--- Dataset content ---
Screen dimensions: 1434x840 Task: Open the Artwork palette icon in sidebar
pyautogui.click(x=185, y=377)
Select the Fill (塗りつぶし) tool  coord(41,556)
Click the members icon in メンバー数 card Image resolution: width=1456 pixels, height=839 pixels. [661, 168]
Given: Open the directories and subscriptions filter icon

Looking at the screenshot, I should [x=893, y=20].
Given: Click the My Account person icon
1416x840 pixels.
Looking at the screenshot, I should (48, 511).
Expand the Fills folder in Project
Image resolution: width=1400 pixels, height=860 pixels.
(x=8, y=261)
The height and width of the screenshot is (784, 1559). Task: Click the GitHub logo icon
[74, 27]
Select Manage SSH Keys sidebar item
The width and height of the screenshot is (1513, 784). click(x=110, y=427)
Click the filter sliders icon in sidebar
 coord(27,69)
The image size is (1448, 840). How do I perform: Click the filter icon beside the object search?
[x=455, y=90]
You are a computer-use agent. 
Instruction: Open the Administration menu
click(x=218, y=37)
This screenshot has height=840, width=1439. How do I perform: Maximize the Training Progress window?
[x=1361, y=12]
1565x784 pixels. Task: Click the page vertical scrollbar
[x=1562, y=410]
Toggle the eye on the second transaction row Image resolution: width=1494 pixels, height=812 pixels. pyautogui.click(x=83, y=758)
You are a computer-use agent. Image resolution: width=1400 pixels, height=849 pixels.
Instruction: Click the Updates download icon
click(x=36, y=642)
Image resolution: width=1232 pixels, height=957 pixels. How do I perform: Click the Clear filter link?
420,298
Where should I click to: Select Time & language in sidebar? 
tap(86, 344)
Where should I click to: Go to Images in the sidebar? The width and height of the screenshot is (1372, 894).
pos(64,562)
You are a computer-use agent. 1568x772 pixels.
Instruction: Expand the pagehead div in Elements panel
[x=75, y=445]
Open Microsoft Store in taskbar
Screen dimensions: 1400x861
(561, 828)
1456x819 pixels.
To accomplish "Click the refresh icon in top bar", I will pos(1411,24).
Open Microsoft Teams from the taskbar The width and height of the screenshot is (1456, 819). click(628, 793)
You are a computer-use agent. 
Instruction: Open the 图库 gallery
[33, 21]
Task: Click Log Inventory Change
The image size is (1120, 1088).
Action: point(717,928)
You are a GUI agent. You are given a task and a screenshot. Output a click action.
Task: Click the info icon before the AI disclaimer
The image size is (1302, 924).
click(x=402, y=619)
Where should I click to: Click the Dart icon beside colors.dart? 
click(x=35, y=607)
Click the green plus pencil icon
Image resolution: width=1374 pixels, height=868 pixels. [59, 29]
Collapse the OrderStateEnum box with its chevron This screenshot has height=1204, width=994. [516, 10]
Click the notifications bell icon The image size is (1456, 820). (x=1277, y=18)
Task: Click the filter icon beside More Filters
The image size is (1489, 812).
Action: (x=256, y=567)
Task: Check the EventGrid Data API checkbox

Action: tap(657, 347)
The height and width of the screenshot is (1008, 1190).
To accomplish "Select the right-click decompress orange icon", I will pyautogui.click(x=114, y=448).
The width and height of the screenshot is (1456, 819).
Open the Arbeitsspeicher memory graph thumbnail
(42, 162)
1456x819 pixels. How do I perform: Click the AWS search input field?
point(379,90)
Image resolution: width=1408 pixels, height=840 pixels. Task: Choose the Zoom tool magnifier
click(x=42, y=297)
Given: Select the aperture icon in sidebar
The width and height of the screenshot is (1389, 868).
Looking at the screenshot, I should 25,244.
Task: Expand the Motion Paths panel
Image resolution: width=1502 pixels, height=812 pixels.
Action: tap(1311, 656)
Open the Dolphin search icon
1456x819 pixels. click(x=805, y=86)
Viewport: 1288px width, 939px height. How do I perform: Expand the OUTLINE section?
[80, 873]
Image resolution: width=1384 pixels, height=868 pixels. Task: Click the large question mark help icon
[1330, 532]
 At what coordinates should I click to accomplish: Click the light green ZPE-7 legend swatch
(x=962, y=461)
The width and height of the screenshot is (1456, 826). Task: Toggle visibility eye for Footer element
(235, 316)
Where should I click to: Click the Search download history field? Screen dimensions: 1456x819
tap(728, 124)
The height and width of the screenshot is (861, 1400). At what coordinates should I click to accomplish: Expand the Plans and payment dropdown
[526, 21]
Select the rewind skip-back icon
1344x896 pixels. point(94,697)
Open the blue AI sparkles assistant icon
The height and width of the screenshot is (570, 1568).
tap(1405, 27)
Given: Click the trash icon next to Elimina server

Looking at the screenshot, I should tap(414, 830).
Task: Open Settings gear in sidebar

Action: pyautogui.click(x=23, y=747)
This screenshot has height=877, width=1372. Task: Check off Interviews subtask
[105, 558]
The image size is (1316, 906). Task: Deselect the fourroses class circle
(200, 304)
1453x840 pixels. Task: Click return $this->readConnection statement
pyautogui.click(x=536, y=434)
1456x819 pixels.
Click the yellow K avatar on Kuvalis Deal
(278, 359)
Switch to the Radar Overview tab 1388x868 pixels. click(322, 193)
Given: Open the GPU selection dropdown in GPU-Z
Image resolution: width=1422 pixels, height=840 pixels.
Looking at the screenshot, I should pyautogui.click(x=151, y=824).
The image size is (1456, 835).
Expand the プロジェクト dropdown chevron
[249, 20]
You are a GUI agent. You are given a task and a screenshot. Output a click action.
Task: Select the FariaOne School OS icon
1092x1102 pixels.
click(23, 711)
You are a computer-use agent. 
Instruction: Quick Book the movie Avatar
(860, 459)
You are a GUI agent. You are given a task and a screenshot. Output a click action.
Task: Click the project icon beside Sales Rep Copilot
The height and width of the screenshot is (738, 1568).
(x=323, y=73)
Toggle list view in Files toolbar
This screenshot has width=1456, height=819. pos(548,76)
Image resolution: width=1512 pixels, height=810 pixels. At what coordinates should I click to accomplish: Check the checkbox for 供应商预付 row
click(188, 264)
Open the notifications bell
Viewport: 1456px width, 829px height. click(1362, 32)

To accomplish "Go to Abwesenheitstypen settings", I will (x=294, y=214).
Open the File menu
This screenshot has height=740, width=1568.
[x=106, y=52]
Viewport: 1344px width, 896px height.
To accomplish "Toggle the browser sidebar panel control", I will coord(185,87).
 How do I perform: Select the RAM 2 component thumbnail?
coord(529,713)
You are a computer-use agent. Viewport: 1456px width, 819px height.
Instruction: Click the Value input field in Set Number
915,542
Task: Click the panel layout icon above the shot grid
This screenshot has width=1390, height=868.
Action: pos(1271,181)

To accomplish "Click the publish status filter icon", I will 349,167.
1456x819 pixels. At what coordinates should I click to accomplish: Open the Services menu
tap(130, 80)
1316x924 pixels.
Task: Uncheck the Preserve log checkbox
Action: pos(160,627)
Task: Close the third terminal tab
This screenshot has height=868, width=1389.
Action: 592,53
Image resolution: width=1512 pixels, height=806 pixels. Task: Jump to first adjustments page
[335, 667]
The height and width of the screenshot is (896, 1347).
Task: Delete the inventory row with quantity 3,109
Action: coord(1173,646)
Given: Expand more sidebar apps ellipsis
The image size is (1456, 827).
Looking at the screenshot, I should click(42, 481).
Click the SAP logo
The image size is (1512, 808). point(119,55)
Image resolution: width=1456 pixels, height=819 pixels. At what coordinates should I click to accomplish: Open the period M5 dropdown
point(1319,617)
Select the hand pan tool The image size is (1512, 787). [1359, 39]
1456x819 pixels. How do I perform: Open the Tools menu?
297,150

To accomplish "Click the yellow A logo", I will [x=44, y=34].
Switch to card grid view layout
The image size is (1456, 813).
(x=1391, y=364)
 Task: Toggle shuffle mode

--- Aim of the task ---
When the word "will" shows up in a line of the entries, report that line.

--- Response area ---
To accomplish "Click the refresh icon in top bar", I will pos(1411,24).
To accomplish "Select the right-click decompress orange icon", I will pyautogui.click(x=114, y=448).
To accomplish "Go to Abwesenheitstypen settings", I will (x=294, y=214).
To accomplish "Toggle the browser sidebar panel control", I will coord(185,87).
To accomplish "Click the publish status filter icon", I will 349,167.
To accomplish "Click the yellow A logo", I will [x=44, y=34].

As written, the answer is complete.